Although marked improvement in operative mortality and functional results has occurred, no procedure is without complications and the results of three basic current operative procedures are similar. Our endorectal Soave-Boley in second stage is more cost-effective than Duhamel-Martin’s procedure because stapler use is eliminated (costing approximately 300-400 US $).

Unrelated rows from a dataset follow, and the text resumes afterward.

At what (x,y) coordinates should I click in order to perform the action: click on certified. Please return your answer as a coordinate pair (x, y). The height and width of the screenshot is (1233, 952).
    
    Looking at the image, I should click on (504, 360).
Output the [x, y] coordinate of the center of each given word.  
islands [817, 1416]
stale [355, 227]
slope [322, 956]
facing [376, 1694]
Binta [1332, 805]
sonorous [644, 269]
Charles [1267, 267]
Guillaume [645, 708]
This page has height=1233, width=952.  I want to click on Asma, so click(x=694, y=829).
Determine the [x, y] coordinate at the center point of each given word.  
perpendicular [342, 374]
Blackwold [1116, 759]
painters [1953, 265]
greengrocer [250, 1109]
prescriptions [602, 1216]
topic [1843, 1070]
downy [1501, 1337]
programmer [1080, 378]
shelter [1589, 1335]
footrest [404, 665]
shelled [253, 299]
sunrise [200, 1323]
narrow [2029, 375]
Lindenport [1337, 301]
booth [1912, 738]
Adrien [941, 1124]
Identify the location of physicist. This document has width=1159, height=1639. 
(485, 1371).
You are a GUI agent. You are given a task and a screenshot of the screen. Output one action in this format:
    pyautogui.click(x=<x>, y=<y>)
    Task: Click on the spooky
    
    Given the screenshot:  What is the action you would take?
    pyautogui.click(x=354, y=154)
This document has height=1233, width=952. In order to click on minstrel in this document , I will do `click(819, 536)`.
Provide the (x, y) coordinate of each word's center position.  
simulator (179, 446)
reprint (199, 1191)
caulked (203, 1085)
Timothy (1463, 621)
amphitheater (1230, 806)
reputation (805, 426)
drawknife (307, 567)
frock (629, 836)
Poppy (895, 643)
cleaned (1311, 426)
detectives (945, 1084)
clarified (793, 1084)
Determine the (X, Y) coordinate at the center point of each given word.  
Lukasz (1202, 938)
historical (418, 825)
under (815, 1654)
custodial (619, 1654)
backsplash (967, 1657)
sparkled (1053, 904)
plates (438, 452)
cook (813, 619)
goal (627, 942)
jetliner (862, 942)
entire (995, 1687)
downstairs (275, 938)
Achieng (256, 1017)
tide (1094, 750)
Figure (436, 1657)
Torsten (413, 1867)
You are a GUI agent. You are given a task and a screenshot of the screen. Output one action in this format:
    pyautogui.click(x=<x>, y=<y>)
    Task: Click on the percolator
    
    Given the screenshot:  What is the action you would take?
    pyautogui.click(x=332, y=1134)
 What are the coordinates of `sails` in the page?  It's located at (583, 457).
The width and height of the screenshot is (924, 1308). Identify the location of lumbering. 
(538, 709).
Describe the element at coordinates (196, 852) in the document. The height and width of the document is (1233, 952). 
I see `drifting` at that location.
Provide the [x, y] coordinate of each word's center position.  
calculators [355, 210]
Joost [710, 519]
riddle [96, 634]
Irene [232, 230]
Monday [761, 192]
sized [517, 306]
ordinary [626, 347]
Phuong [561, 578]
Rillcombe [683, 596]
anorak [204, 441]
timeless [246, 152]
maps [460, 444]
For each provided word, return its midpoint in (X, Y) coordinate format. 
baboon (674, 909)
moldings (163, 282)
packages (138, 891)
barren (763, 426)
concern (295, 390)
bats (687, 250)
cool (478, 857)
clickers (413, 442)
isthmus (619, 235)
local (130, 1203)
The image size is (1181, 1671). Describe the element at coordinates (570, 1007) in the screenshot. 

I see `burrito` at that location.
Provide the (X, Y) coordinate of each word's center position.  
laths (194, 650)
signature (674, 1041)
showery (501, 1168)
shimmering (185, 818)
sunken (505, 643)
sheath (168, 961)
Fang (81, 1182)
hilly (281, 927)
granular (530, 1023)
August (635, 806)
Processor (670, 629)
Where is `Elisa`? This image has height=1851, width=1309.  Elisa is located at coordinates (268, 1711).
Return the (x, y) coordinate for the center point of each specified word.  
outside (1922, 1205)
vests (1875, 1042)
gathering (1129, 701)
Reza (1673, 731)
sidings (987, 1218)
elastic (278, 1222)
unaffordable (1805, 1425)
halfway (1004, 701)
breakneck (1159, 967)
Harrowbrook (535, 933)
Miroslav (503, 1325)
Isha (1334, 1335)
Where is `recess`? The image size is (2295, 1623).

It can be concluded that because of the elimination of one of the stages in the surgical procedure, its good results, diminished complications and since costly staplers are not needed, the Soave-Boley procedure may be rendered as a cost-effective and desirable procedure in the treatment of HD in our country.

Acknowledgment

The authors would like to thank Nasibeh Khaleghnejad-Tabari and Dr. Mehrnaz Hojjati for their assistance in this study.